The optimal RAG setup is: bi-encoder retrieval for scalable candidate selection, cross-encoder reranking for accurate relevance scoring, and LLM generation from the reranked top-k. This is the architecture that enterprise-grade RAG systems run in 2026.

Asymmetric Retrieval: The Silent Quality Killer

One of the most consistent failure patterns in production RAG pipelines is using an embedding model that was not designed for asymmetric retrieval.

Queries are short. Three to fifteen words. Conversational phrasing. Often a question. Documents are long. Hundreds or thousands of words. Formal or technical prose. They are answering questions they were not necessarily written to answer.

Many modern embedding models use asymmetric encoding — different processing for queries versus documents — because this accounts for the fact that queries are typically short while documents are longer and more detailed.

Voyage AI implements this explicitly. When you call their API, you specify input_type="query" or input_type="document". The same text produces a different vector depending on which input type you specify, because the model applies different internal processing to optimize each for its role in retrieval.

python

import voyageai

client = voyageai.Client(api_key="your-voyage-api-key")

# At indexing time: use document input type for all chunks
doc_embeddings = client.embed(
    texts=["Refunds are processed within 30 days of the original purchase date."],
    model="voyage-3-large",
    input_type="document"   # optimized for longer passage representation
)

# At query time: use query input type for user questions
query_embedding = client.embed(
    texts=["Can I get a refund after 30 days?"],
    model="voyage-3-large",
    input_type="query"      # optimized for short question representation
)

# These two vectors now exist in an aligned asymmetric space
# The model trained on this distinction — retrieval quality is higher

Using the same model for both query and document is necessary but not sufficient. Retrieval quality also depends on whether the model was trained for asymmetric retrieval. A model trained on symmetric sentence pairs produces vectors where a short question and a long document passage are not optimally aligned, even if both are processed by the same weights.

BGE-M3 from BAAI handles this through its multi-granularity retrieval training — it was explicitly trained to match queries against passages of varying lengths and styles.

Matryoshka Representation Learning: Flexible Dimensions

One of the most practically useful developments in embedding models in the past two years is Matryoshka Representation Learning (MRL).
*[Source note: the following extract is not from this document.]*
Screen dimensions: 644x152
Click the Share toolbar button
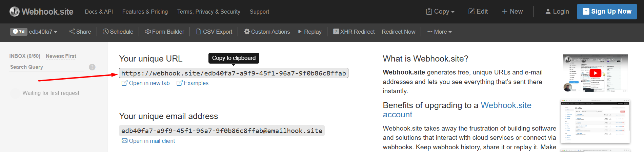[80, 32]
Traditional embedding models produce a fixed-dimension vector. You get 1536 dimensions from OpenAI's text-embedding-3-small, or 3072 from text-embedding-3-large. There is no in-between.

MRL trains a model so that the first N dimensions of its output vector are already a good low-dimensional embedding of the text. You can truncate a 3072-dimension vector to 256 dimensions with only 2 to 3% quality loss. The full-dimension vector is the most accurate representation. The truncated vector is smaller, cheaper to store, and faster to search — at a very small precision cost.

This matters for production systems with large corpora. A knowledge base of 10 million chunks at 3072 dimensions requires roughly 115GB of raw vector storage. At 768 dimensions, that drops to about 29GB. At 256 dimensions, to under 10GB — with only a few percent accuracy loss.

python

import openai
import numpy as np

client = openai.OpenAI(api_key="your-openai-api-key")

text = "The refund policy allows returns within 30 days of purchase."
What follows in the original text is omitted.